● **Given problem**
Count how many lines in the rows below contain the string "coordinates", treating uppercase and lowercase as distinct. Reply with the number alone.

** START Records to process **

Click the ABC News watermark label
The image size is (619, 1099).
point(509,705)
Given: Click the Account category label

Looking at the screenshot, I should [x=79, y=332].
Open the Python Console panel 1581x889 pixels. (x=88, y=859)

** END Records to process **
** START Records to process **

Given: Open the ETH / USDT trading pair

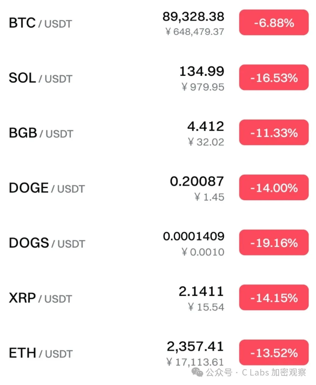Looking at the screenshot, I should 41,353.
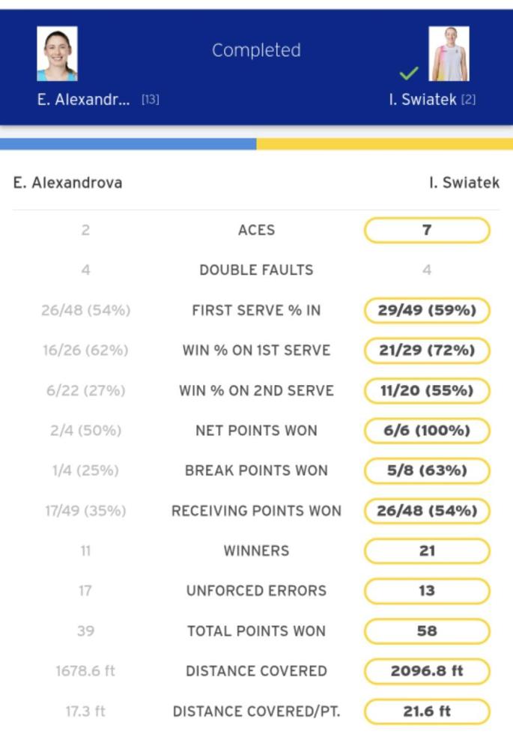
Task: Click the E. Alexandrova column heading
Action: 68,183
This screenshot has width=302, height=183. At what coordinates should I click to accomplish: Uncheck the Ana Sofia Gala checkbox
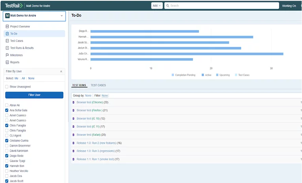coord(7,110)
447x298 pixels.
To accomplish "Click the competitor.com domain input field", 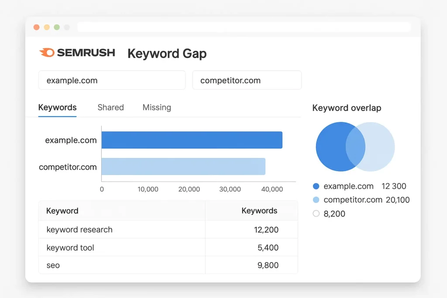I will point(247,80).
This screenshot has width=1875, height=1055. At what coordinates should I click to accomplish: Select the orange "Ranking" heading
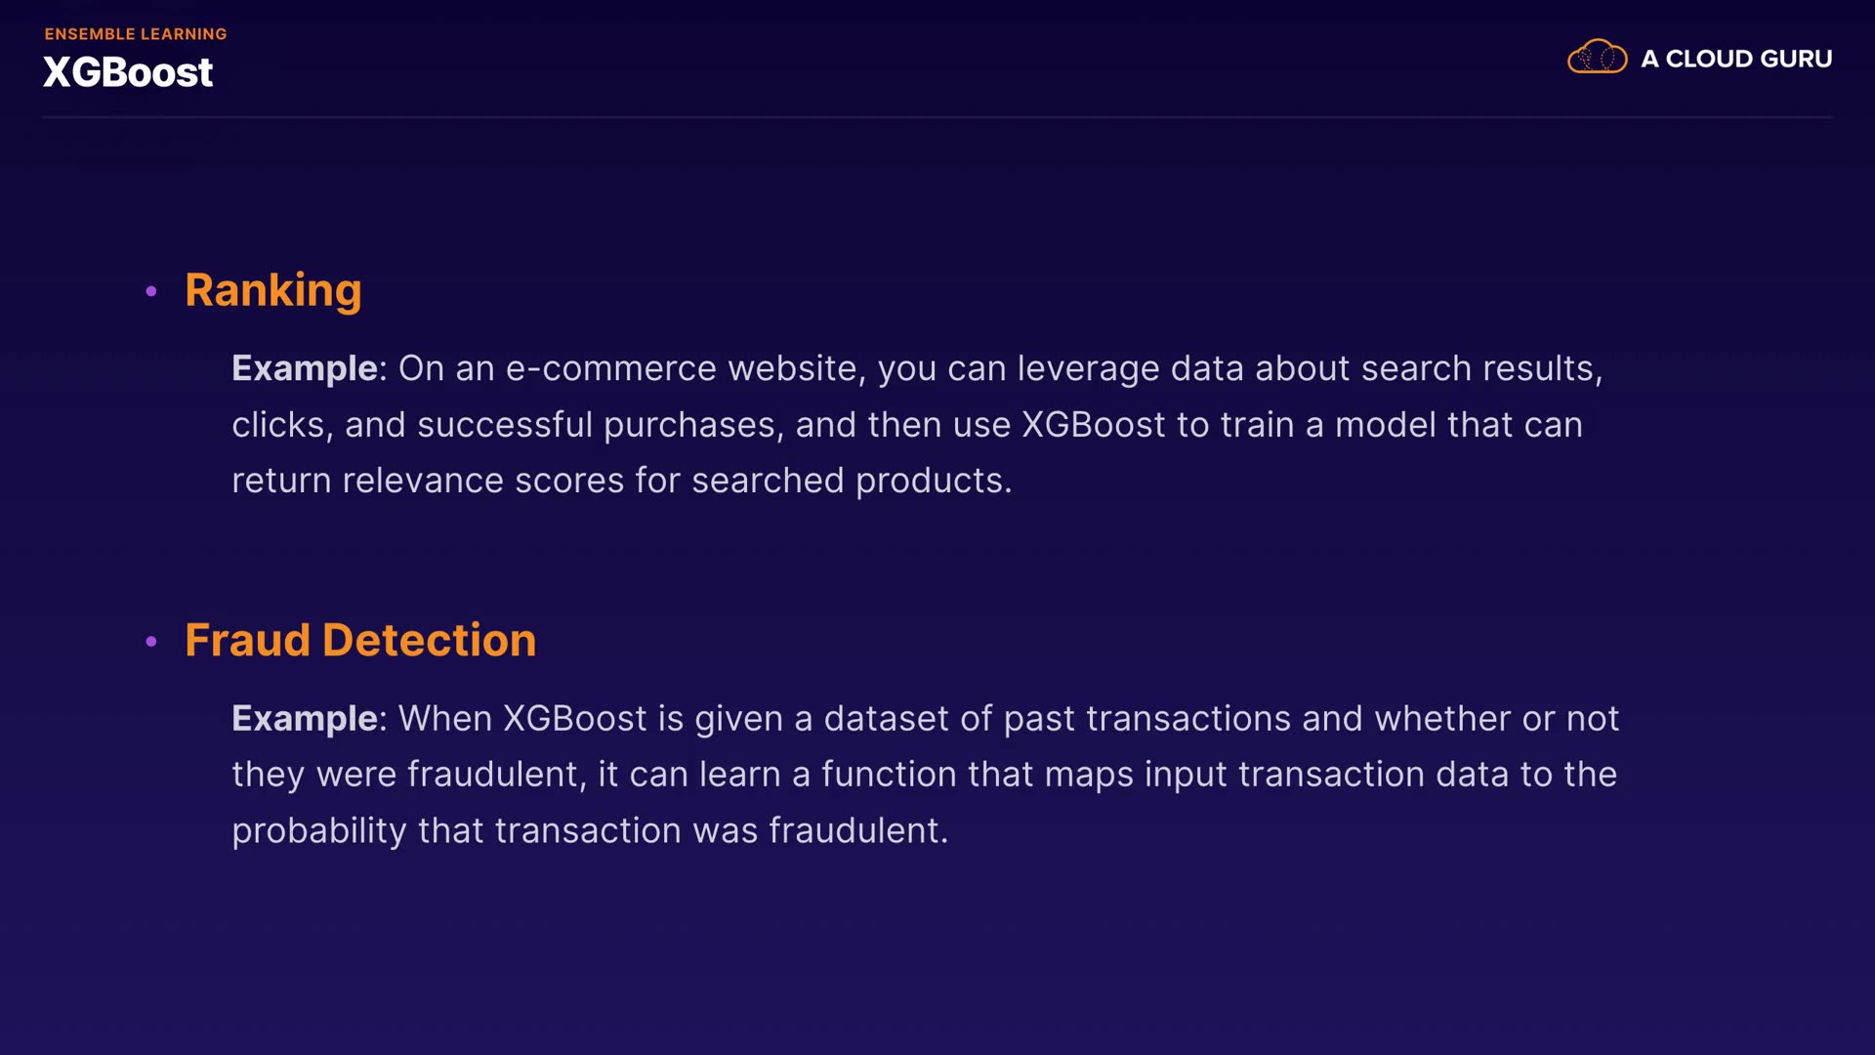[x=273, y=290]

** END Records to process **

● **The response**
2